[Dataset records — start]

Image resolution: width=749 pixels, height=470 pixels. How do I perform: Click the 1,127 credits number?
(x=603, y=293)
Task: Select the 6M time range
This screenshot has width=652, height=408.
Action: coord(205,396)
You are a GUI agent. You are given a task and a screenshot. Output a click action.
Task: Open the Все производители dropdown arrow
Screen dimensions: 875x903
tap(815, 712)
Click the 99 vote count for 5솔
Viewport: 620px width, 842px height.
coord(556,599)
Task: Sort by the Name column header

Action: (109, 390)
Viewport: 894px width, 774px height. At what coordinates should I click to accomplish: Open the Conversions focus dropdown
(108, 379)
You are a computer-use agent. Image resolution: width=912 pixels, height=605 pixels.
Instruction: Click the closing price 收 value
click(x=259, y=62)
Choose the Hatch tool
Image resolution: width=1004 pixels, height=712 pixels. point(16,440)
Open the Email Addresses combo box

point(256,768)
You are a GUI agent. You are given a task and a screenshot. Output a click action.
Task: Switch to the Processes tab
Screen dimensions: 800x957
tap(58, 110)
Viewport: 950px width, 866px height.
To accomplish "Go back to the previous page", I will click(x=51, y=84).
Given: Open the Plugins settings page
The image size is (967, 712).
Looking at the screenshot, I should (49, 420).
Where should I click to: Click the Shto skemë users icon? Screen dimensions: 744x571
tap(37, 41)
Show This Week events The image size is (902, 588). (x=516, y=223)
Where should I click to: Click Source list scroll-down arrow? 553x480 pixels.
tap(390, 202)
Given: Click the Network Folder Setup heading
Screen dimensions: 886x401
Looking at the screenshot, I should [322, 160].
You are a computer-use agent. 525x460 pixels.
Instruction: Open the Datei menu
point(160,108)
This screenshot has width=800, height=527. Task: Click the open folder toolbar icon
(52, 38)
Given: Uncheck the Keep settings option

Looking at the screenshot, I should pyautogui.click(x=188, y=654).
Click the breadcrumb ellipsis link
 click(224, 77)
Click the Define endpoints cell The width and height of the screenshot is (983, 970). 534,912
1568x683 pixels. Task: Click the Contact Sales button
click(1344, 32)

[Dataset records — finish]

_What you need to do:_ Find how many lines of the records hold the string "page", then give that number by itself.

_Expected output:_ 2